Figure 1.

(A) Schematic diagram of RBD in Fr-MLV envelope glycoprotein. The top diagram illustrates that RBD is composed of the N-terminal portion of the SU and is connected to the C-terminal portion of SU by a proline-rich “hinge.” The SU and TM are linked by a disulfide bond. The bottom diagram illustrates the location of the deletion (residues 19–223) and insertion of an arginine residue introduced to obtain Fr-MLV (env ΔRBD). (B) Proposed structure of Fr-MLV Env ΔRBD. Ribbon diagram of the RBD of the Fr-MLV surface glycoprotein (Left). It is composed of a barrel-like structure (blue) similar to an Ig-fold and a series of loops (white) and helices (red/yellow) at the top that contact receptor (10, 11).

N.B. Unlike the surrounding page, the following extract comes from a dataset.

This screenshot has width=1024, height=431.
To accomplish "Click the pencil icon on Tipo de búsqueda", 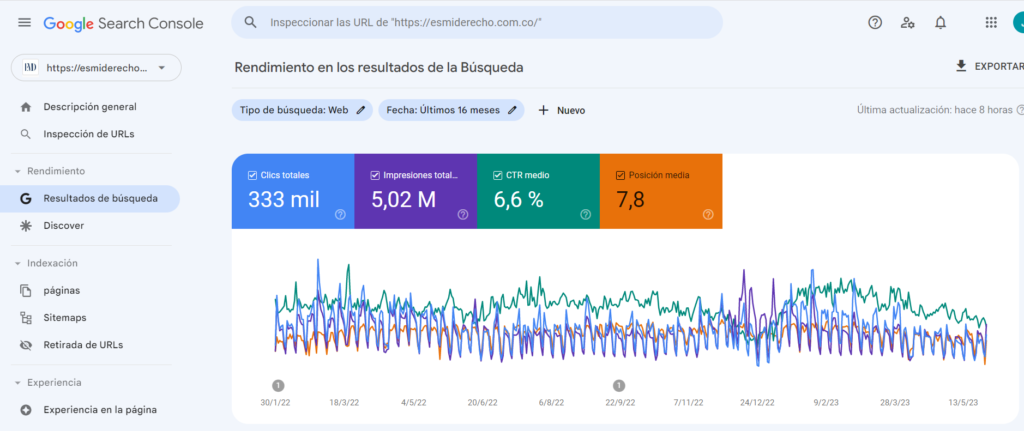I will [x=361, y=110].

The N- and C-terminal β-strands are adjacent and together form the base of RBD. Env ΔRBD was prepared by deleting residues 19–223 and connecting these two β-strands by inserting an arginine residue between T18 and I224 at the top of the stalk. The env ΔRBD structure was modeled in the Swiss Protein Data Bank, selecting a structure that minimized steric clashes, and was visualized by using molmol (Right). (C) Incorporation of MLV envelope proteins into virions. Immunoblot of a nitrocellulose filter prepared from lysates of purified virions after SDS/PAGE. The top filter was probed with goat anti-MLV gp70 and HRP mouse anti-goat antibodies. Lane 1: lysate from Fr-MLV (env ΔRBD). Lane 2: lysate from wild-type Fr-MLV. Lane 3: lysate from Fr-MLV (Epo-env). To control for MLV particle production, aliquots of the same lysates were examined for the presence of the p30 capsid protein after SDS/PAGE by using goat anti-MLV and HRP mouse anti-goat antibodies (below).